Incorporating Parameter and Data Uncertainties in the Analysis of Energy Drought Akintug B. and P. Rasmussen, ASCE-EWRI World Environment and Water Resources Congress, May 12-16, 2008, Honolulu, Hawaii, USA
The stochastic approach is commonly employed in the probabilistic analysis of water resources systems. In this approach, a selected stochastic time series model is used to generate synthetic series that mimic the important statistical properties of observed hydrological variables. Due to the use of limited amount of data for model estimation, the estimated parameters have sampling errors. This is usually referred to as parameter uncertainty. In multi-site applications, the length of the observed records at different sites must be the same. In order to use all available data, the shorter series are extended using record extension methods. However, since extended data are not observed values, some data uncertainty is introduced. Although parameter and data uncertainties may have significant impact on the conclusions drawn from a study, they are neglected in most practical applications.
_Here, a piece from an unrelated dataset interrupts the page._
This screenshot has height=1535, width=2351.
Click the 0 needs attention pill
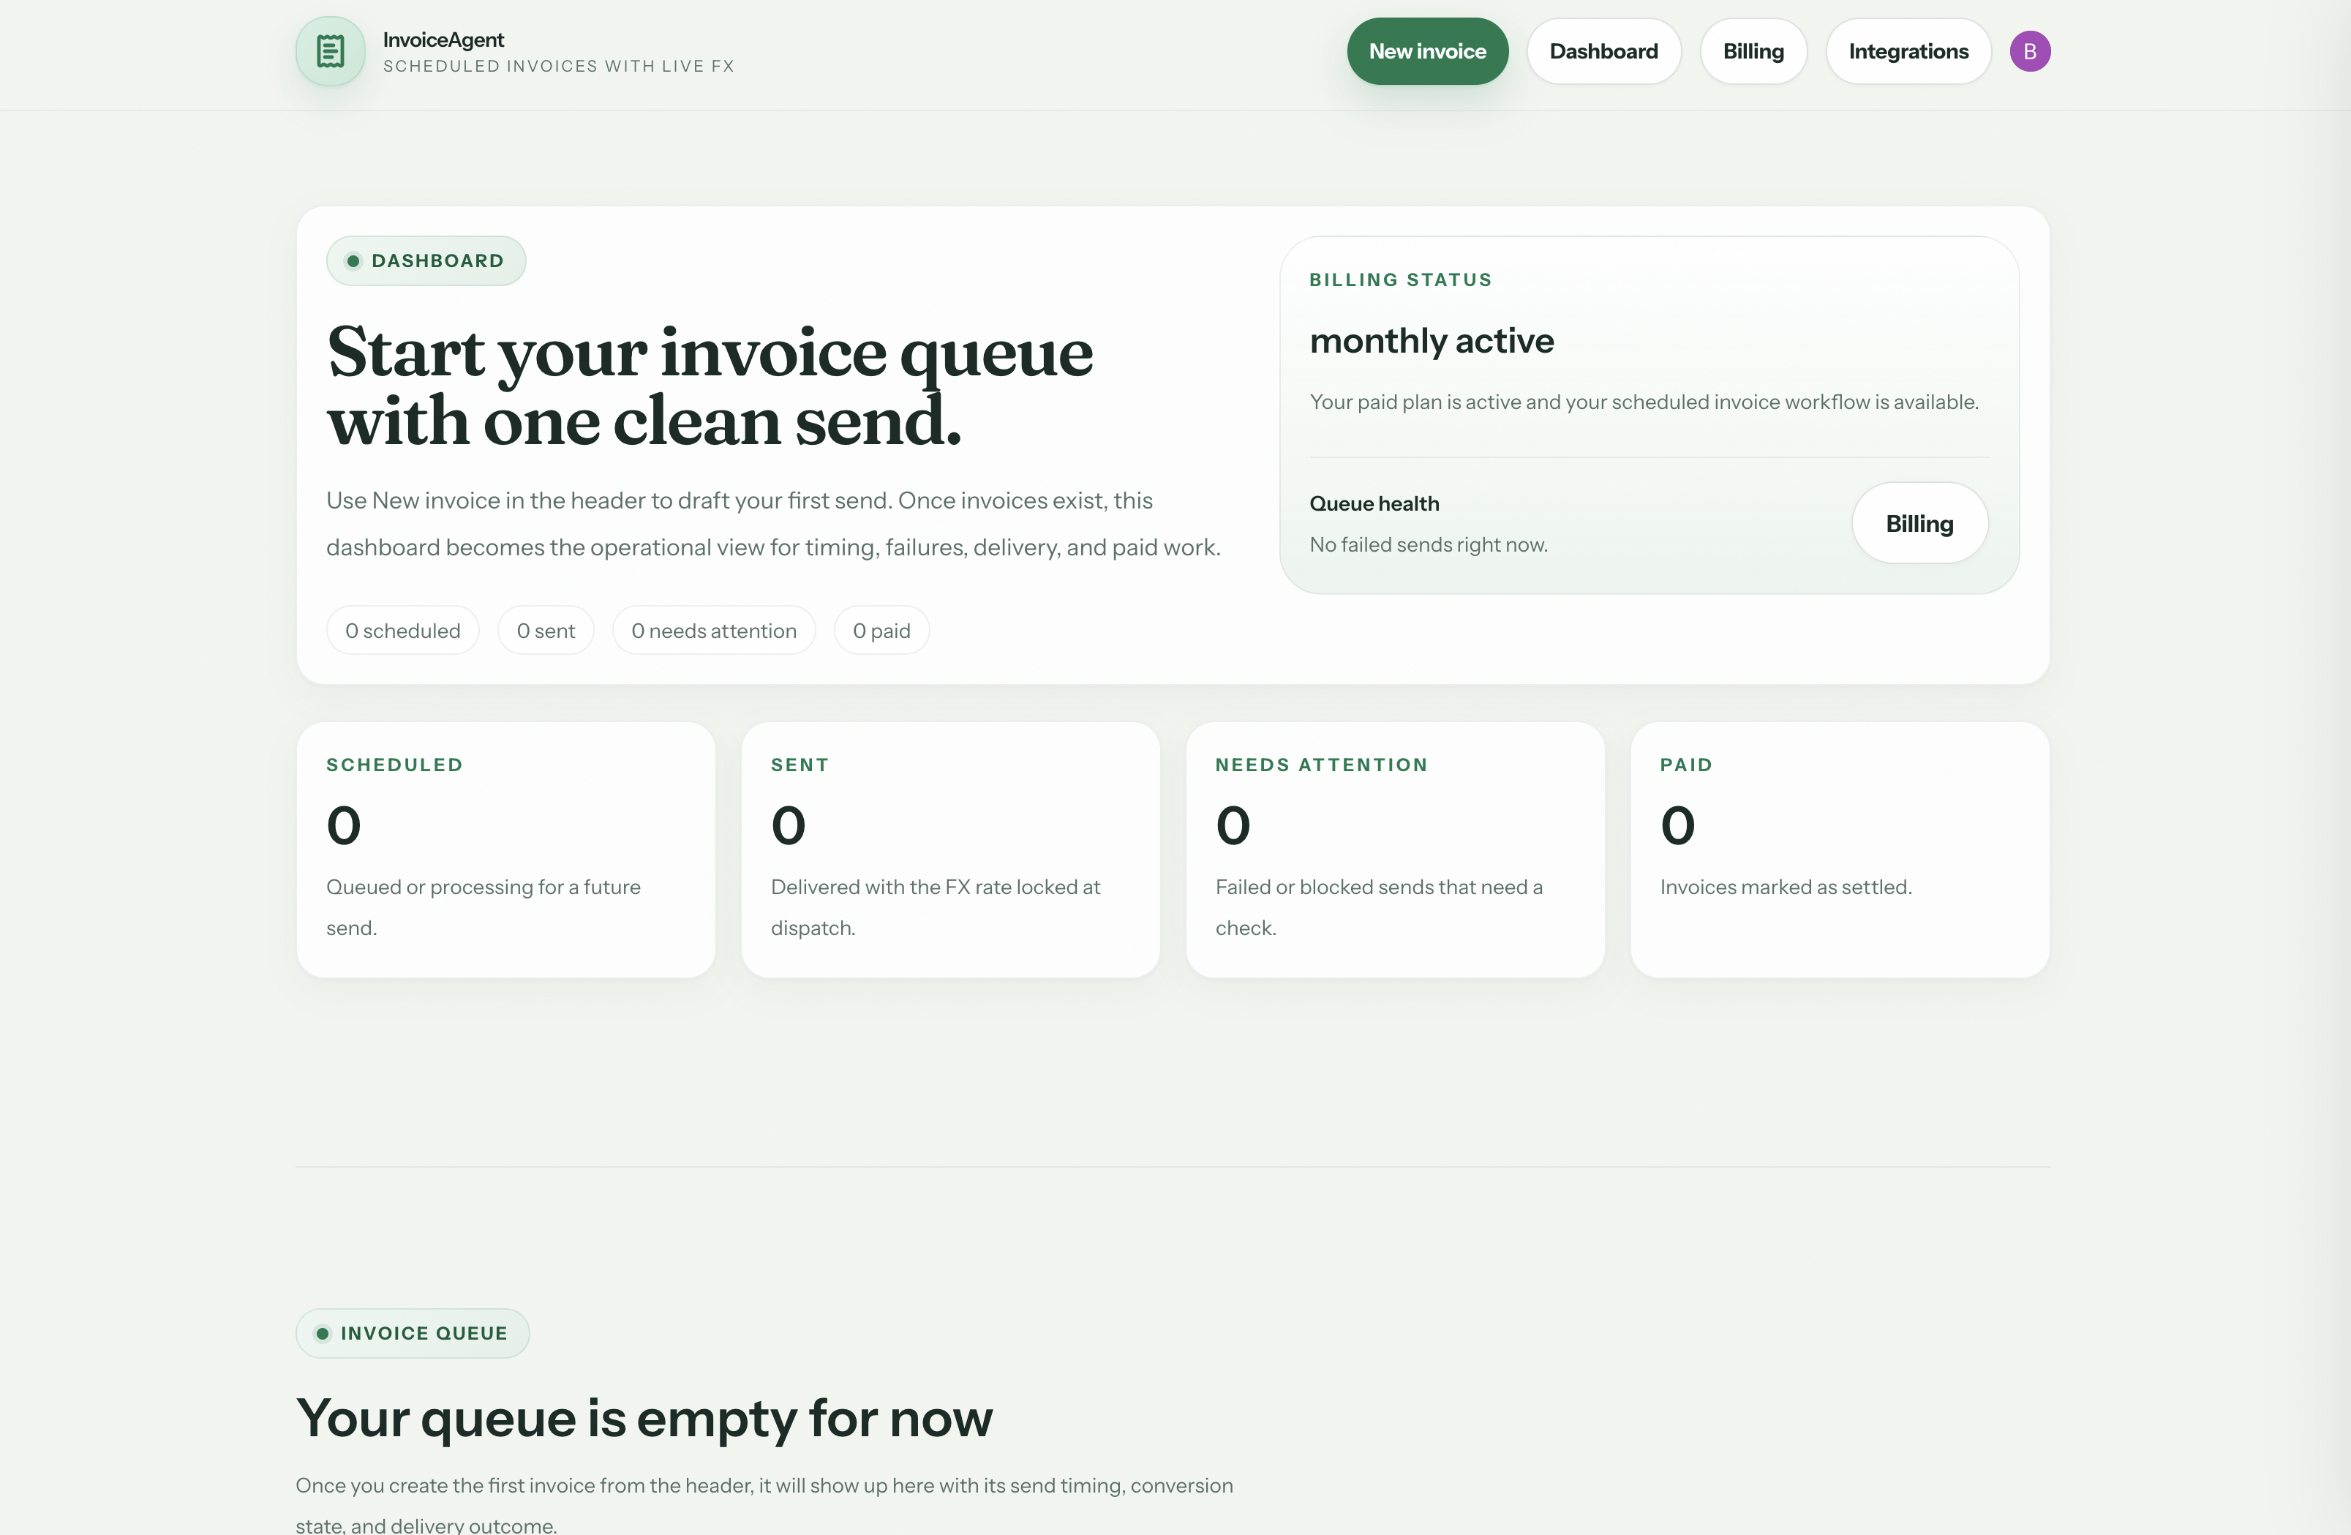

In this study, an attempt is made to integrate and quantify uncertainty associated with parameters and extended data in the frequency analysis of energy drought for Manitoba Hydro, Manitoba, Canada. In the frequency analysis, a multivariate Markov-Switching model is employed in the modelling of annual streamflow data. Parameter uncertainty is then incorporated in the Markov-Switching model through Bayesian inference. In the Bayesian approach, the unknown parameters of the stochastic model are treated as random variables instead of fixed quantities. Parameter uncertainty is quantified by determining the posterior distribution of model parameters. Since the posterior distribution of the parameters cannot be derived analytically for the Markov-Switching model, a Markov chain Monte Carlo (MCMC) method is used to numerically approximate the distribution. In the MCMC method, the extended data are also treated as parameters and simulated along with the model parameters in order to quantify the combined effect of data and parameter uncertainties in the frequency analysis of energy drought.
The drought frequency results reveal that different conclusions are obtained when missing data uncertainty is introduced. Figure 2 and 3 shows that when extreme drought events with return periods more than 100 years are considered, there is a significant impact of parameter uncertainty. It can also be seen from Figure 2 that the consideration of missing data uncertainty significantly affects the results of the frequency analysis. Although the 1912-98 data set is relatively long, the frequency analysis shows a significant impact of parameter and missing data uncertainty, especially when considering extreme drought events.